▸ Document
....

# electricians jobs in nz



## art.malone

hello everyone,
hoping to move to nz shorly, all depending on the visa coming through  
i am an electrician by trade and am currently waiting on my assessment from the ewrb. the assessment will go towards getting my visa and then when i get to nz towards getting a provisional practicing licence. was wondering would anyone know how easy it to find and employer who will take someone on who has a provisional electricial licence? where would be the best place to look for a job? or would anybody have any info for someone in my situation?
thanks a million for any help.....


----------



## ClemClan

art.malone said:


> hello everyone,
> hoping to move to nz shorly, all depending on the visa coming through
> i am an electrician by trade and am currently waiting on my assessment from the ewrb. the assessment will go towards getting my visa and then when i get to nz towards getting a provisional practicing licence. was wondering would anyone know how easy it to find and employer who will take someone on who has a provisional electricial licence? where would be the best place to look for a job? or would anybody have any info for someone in my situation?
> thanks a million for any help.....


Hi there - NZ is need of tradesmen like you! The best start to get your foot in the door would be to approach a trade agency and they will be able to give you all the information you need and 'put you out there' and help you to find work. Even if it's temporary to start with, it could lead to further opportunities. It's all about word of mouth and you finding your feet within a new country. 

It's not very often that you will see 'Electrician' wanted on job sites, therefore I feel this would be the best way of going about it.

I can recommend Trade Staff - you can contact them from England. They have offices in Christchurch, Auckland, Hamilton Etc. 

Tradestaff : Industrial Employment Solutions


Where are you moving to?

Good Luck


----------

....

▸ Supplied information
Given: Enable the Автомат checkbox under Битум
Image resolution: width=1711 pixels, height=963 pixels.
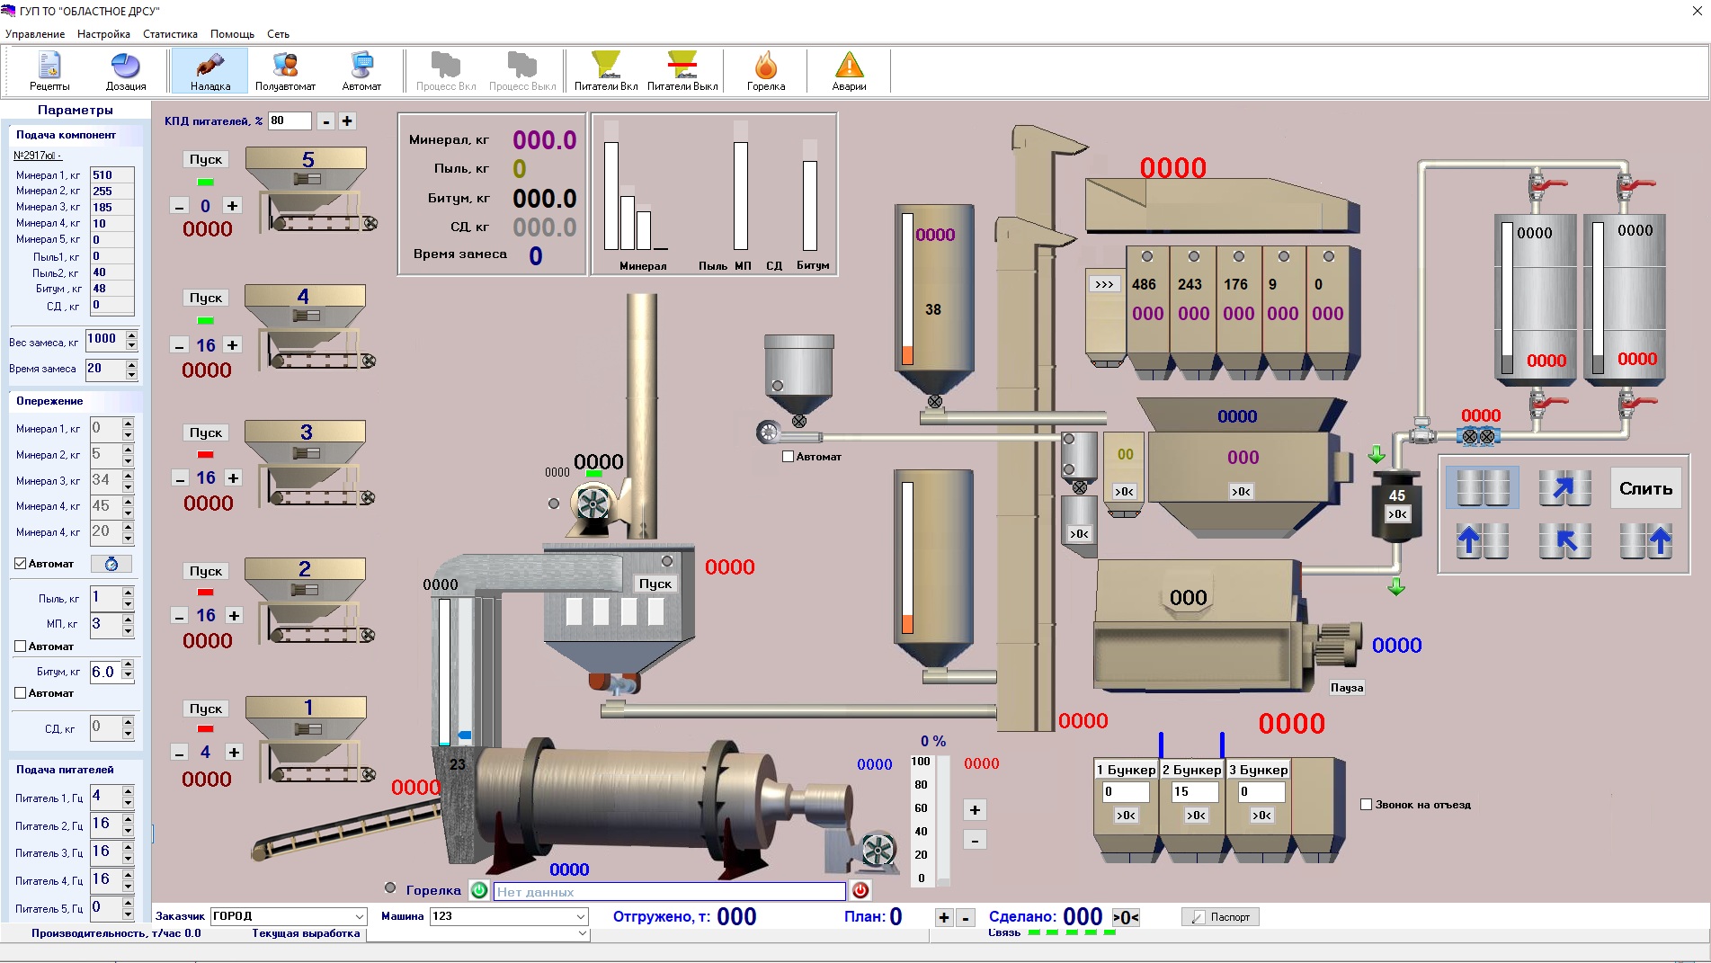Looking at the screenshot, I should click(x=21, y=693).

....

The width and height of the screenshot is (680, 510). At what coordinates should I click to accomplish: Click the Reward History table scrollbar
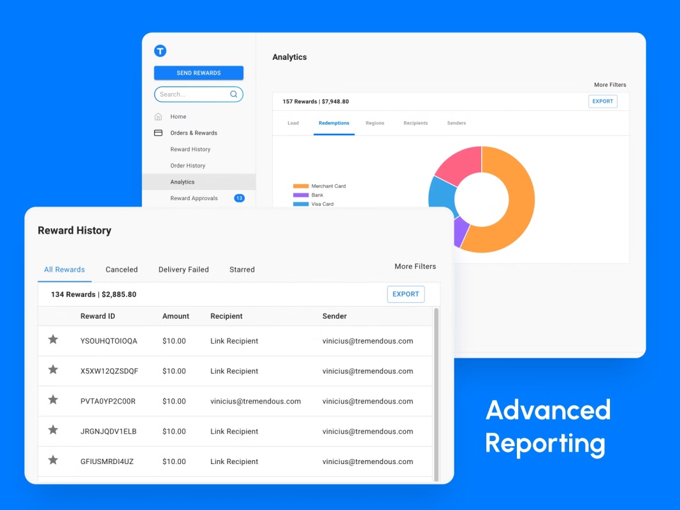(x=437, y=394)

....

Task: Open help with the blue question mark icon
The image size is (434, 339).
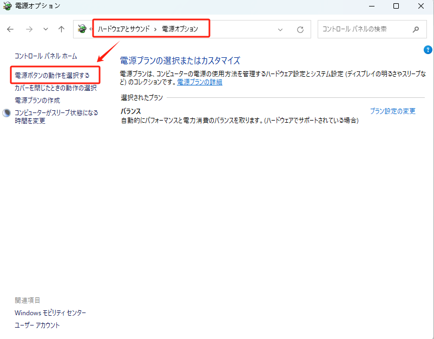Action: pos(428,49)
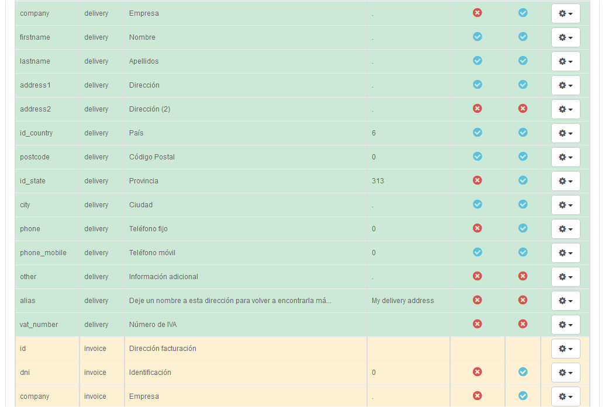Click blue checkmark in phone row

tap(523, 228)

....

▸ What to do
Write out the passage of the forum thread on electrician jobs in New Zealand above, between "Hi there - NZ" and "you moving to?", inclusive.

▸ Final result
Hi there - NZ is need of tradesmen like you! The best start to get your foot in the door would be to approach a trade agency and they will be able to give you all the information you need and 'put you out there' and help you to find work. Even if it's temporary to start with, it could lead to further opportunities. It's all about word of mouth and you finding your feet within a new country. 

It's not very often that you will see 'Electrician' wanted on job sites, therefore I feel this would be the best way of going about it.

I can recommend Trade Staff - you can contact them from England. They have offices in Christchurch, Auckland, Hamilton Etc. 

Tradestaff : Industrial Employment Solutions


Where are you moving to?